Only later did we learn
Of her hard life: beloved little brother
Drowned at nine, immortalized in
My father’s name and mine, and in
My father’s paralytic fear of water.
She served a life term as the wife to that
So much older man, who ran
A country store amid the must of pickles, coils
Of rope, barrels of dried beans,
Bridles, saddles, saws, cans of motor oil. He added
A millinery shop, and ladies
Clip-clopped surries in from miles around
To sample peacock plumes, and try the latest
Styles in hats and dresses.

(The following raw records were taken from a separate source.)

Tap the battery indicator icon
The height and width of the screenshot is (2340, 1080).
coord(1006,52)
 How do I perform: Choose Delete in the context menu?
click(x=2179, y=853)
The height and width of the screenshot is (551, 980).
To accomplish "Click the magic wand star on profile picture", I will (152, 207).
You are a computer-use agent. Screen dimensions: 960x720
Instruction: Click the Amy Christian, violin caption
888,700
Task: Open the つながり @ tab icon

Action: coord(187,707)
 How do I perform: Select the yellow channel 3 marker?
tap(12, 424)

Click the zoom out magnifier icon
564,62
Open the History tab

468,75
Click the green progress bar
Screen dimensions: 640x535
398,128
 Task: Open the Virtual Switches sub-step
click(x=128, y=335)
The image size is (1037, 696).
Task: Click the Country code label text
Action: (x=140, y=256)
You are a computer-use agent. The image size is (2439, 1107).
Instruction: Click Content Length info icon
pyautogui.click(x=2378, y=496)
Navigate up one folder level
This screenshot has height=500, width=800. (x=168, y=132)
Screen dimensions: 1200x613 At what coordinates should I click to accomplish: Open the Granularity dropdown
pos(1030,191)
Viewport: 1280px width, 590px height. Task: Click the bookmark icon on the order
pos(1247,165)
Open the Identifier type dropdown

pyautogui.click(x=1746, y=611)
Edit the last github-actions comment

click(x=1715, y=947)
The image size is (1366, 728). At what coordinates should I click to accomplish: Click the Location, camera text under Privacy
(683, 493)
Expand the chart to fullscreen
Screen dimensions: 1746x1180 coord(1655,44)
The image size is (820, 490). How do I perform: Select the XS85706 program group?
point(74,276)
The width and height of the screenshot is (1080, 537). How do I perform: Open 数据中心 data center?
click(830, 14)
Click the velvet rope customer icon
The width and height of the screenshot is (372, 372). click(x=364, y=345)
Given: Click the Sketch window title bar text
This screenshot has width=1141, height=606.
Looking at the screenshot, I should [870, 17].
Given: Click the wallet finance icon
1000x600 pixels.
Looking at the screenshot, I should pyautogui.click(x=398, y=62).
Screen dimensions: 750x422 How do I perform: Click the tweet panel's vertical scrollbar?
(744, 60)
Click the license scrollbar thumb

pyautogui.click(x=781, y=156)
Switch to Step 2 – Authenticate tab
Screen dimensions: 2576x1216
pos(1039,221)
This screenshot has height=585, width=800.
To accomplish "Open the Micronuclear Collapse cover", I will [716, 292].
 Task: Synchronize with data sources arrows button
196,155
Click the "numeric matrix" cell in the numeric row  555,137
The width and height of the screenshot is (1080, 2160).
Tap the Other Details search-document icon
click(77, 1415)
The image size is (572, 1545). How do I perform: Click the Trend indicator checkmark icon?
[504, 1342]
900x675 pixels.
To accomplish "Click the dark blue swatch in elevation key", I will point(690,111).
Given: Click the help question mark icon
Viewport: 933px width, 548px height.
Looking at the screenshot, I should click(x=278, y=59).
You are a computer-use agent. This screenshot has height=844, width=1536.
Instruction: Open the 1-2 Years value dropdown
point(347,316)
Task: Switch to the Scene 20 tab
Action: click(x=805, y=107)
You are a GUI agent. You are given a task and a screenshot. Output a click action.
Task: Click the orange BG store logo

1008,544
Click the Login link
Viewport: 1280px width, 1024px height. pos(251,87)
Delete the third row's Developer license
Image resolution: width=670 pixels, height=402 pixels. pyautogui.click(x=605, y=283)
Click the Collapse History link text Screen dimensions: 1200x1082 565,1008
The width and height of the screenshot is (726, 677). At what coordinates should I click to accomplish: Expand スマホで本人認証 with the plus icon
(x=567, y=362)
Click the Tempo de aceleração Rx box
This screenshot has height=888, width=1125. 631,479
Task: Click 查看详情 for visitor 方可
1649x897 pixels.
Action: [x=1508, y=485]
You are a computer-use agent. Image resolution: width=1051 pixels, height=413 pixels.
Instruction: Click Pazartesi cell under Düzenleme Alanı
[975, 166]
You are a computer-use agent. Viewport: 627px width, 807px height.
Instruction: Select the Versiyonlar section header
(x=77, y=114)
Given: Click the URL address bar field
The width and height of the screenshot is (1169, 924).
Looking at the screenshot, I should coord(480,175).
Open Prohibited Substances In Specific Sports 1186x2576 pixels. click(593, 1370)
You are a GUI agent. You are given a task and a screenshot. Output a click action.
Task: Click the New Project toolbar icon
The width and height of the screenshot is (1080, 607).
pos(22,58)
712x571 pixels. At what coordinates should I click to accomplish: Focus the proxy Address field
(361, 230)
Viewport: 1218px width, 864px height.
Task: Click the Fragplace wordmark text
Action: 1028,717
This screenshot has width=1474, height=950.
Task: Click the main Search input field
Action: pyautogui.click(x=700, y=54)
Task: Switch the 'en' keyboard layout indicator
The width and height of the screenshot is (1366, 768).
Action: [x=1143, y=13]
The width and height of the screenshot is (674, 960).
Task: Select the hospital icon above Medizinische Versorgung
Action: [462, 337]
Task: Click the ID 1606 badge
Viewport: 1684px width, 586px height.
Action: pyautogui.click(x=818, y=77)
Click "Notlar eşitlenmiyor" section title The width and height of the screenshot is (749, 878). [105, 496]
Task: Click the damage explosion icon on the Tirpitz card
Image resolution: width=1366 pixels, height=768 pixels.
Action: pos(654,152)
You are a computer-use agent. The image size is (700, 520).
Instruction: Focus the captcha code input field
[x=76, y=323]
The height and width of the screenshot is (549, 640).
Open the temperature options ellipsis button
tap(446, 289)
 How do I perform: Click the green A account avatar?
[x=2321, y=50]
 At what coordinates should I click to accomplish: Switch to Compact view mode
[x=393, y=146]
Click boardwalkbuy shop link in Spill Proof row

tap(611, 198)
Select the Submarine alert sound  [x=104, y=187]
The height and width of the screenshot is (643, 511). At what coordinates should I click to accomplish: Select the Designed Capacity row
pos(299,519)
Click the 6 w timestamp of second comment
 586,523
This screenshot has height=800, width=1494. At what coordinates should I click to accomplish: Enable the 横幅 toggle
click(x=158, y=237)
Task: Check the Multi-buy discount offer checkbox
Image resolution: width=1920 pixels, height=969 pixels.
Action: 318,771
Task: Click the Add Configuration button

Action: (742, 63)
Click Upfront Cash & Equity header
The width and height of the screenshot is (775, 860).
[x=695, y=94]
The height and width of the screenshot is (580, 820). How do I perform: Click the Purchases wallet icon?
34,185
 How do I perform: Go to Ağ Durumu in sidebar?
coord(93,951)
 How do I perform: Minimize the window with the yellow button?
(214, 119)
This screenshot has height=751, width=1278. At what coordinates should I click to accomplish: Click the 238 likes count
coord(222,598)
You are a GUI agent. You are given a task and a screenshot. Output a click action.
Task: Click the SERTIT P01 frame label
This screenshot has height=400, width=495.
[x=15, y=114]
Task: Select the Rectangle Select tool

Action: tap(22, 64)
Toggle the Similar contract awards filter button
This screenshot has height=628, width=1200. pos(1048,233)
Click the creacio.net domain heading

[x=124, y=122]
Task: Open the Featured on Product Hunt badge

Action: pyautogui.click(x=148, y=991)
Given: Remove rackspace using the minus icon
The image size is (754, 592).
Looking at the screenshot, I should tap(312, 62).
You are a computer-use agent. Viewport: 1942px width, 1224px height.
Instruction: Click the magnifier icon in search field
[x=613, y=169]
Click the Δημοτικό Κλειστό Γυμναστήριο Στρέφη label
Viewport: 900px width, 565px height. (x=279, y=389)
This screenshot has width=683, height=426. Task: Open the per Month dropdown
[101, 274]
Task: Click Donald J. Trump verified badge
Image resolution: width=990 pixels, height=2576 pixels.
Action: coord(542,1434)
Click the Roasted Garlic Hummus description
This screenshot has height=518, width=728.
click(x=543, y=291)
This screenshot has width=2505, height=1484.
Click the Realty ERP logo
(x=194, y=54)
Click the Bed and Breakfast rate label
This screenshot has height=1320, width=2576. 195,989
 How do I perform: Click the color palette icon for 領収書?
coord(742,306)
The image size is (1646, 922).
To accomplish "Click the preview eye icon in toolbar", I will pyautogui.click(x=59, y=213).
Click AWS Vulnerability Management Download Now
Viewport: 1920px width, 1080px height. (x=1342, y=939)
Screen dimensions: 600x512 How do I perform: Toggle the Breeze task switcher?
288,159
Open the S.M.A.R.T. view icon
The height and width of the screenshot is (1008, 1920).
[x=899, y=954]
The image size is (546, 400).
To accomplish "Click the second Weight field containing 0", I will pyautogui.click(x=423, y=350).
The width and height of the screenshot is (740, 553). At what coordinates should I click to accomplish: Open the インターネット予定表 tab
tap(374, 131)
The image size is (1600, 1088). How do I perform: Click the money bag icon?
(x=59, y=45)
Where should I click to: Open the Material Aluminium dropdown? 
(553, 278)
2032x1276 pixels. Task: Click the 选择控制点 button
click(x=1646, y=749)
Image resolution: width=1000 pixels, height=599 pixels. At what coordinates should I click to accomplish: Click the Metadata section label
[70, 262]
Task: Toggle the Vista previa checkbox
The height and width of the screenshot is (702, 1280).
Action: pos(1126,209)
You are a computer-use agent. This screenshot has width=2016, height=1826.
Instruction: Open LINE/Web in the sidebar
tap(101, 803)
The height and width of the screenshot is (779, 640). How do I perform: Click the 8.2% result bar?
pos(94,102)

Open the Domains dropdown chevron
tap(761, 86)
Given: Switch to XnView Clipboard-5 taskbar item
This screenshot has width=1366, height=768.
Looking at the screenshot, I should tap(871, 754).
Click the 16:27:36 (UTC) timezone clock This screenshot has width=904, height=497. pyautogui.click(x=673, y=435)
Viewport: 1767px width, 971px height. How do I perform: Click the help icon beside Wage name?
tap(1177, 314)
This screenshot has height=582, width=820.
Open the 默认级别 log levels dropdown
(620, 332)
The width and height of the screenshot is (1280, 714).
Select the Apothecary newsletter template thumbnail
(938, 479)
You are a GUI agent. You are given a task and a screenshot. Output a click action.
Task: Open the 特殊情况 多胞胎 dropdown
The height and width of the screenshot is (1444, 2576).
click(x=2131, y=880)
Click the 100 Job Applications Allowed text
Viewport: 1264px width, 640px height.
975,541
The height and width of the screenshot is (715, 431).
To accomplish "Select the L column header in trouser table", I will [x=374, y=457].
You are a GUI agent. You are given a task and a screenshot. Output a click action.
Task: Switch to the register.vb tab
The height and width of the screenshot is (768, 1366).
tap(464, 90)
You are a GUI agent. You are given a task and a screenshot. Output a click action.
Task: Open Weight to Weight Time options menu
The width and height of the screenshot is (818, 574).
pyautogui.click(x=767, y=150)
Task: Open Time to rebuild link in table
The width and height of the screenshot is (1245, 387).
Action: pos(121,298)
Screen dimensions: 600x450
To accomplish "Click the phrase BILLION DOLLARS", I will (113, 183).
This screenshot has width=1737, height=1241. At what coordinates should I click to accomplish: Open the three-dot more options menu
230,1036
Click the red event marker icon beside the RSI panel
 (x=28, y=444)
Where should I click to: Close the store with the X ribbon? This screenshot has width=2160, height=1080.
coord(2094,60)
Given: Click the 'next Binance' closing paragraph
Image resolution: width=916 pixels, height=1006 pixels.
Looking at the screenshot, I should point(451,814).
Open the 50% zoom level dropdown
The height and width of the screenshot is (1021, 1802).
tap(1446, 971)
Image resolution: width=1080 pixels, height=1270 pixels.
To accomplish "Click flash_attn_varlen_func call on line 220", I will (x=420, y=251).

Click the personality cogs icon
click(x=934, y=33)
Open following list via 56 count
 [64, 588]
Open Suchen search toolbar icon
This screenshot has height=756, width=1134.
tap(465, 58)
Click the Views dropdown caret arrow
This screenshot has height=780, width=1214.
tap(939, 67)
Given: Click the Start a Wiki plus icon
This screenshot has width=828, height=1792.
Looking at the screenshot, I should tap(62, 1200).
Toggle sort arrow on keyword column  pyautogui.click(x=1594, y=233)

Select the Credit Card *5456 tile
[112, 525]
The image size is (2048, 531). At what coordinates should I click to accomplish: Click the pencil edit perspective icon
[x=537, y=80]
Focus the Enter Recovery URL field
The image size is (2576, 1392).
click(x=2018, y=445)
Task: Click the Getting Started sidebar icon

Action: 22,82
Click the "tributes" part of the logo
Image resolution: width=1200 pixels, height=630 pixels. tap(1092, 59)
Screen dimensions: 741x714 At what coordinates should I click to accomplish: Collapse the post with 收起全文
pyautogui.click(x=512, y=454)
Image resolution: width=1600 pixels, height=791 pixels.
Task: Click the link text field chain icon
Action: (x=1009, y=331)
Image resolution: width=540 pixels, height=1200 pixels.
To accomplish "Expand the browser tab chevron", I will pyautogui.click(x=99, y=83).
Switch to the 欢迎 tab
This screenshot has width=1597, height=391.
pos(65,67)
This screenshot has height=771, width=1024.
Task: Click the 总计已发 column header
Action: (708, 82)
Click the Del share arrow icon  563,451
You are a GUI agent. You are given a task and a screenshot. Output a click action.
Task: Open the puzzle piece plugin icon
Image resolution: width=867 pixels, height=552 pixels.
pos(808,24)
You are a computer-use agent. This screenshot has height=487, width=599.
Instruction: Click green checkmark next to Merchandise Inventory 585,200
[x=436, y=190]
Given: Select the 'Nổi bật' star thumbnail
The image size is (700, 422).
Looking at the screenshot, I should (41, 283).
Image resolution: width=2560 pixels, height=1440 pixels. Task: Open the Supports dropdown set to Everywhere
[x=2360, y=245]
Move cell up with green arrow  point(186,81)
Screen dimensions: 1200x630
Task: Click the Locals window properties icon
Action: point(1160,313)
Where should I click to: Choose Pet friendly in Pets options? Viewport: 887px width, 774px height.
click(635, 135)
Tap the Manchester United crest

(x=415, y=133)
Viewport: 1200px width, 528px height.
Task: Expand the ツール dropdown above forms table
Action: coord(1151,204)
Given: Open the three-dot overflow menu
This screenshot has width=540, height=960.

Then
He lost it in the panic: bolts of calico and satin
Unraveled on the floor; mannikins piled, pale
Corpses, in a corner; spiders in the rafters.
Her man retreated to the doilied
Armchair in the living room,
And sat there, gazing out the window, while
She, in middle age, first ventured
Out into the world, and sorted mail
To feed him and to raise
My father and his weird, defective brother
Whom she loved, then, all the more.
She ended, widowed, far from home, in that
Episcopal refuge for the hopeless,
Nobly impoverished old: a single, claustrophobic room,
One shared bathroom down the hall; a faint, pervading
Reek of grease and urine. Our father
Did his duty, carted her from downtown
To our sunny suburb to accept
Our kisses, painstakingly rehearsed, upon
Her withered slab of cheek,
But only once or, at worst, twice a year, and never Christmas.